PROBLEM SET
1. In the passage on lithium mining, how much is demand for lithium predicted to increase by 2040?
2. Reproduce the stretch of the passage on lithium mining from "America’s goal to" through "Mountains-Humboldt County, Nevada.".

DOCUMENT PASSAGE

-- start --

America’s goal to have “half of all cars sold in 2030 to be electric and to reach net-zero emissions by 2050” and even to protect national security is driving the demand for minerals used in batteries and other “clean-energy technologies.” Demand is predicted to increase 40 fold for lithium by 2040 and 20 fold for copper and nickel. In America, high lithium deposits are found in the Montana Mountains-Humboldt County, Nevada.


As with mines in the past, mostly located west of the Mississippi River, there are many concerns about the process of extracting minerals from the earth including the potential to pollute the air, pollute the water supply and to harm the local habitat. Compared to the past though, “today, mining companies have to study how their activities would affect the environment and clean up by themselves.”


Residents in Humboldt County’s Orovada are understandably concerned because the Federal government owns much of the land that could be mined. “Gina Amato, a local farmer, comments…’We’re still not convinced this is in our best interest…we do very much feel that we are the sacrificial lamb for greater good.”


The stakeholders in this discussion are diverse. Can “conservationists, energy companies, ranchers and tribal nations find an agreeable path forward? The Bureau of Land Management (BLM) oversees any mining on Federal lands that are typically “found within 35 miles of Native American reservations” and as such BLM must be “revising the consultation process by involving more tribes earlier…” Also other local communities want a “seat at the table.”


Lithium Americas, “has plans to build a mine and processing plant at Thacker Pass” that would be “America’s biggest lithium mine” and is negotiating with Orovada.” It is, for Orovada, the hope of a better mining process in exchange for the promise of 300 jobs and the “offer [by LA] to build the town a new school.”

-- end --

INFORMATION SHOWN
-- start --

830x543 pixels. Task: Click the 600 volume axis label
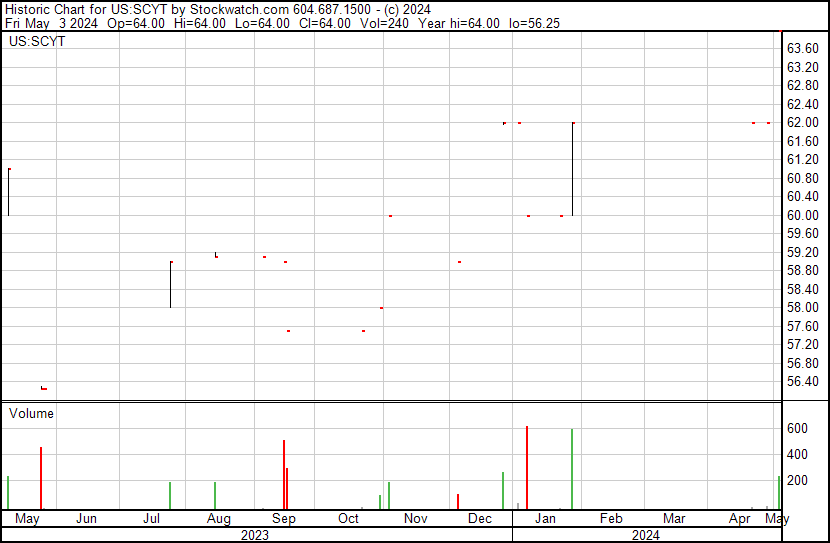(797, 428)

-- end --
-- start --

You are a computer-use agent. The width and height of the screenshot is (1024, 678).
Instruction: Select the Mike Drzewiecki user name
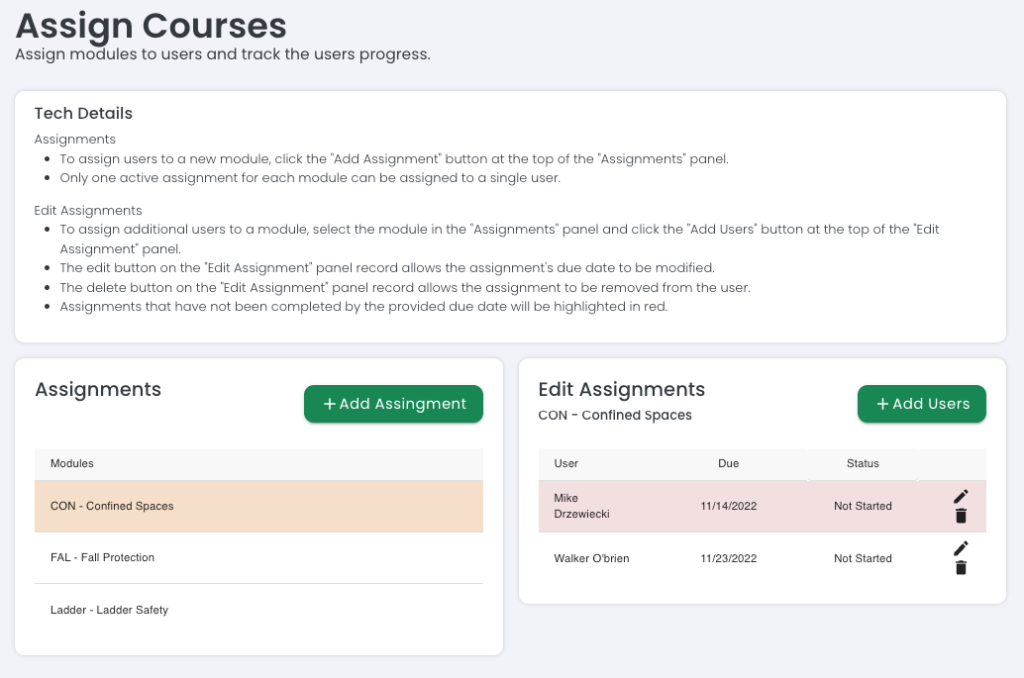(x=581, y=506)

-- end --

ANSWERS TO THE PROBLEMS
1. 40 fold

2.
America’s goal to have “half of all cars sold in 2030 to be electric and to reach net-zero emissions by 2050” and even to protect national security is driving the demand for minerals used in batteries and other “clean-energy technologies.” Demand is predicted to increase 40 fold for lithium by 2040 and 20 fold for copper and nickel. In America, high lithium deposits are found in the Montana Mountains-Humboldt County, Nevada.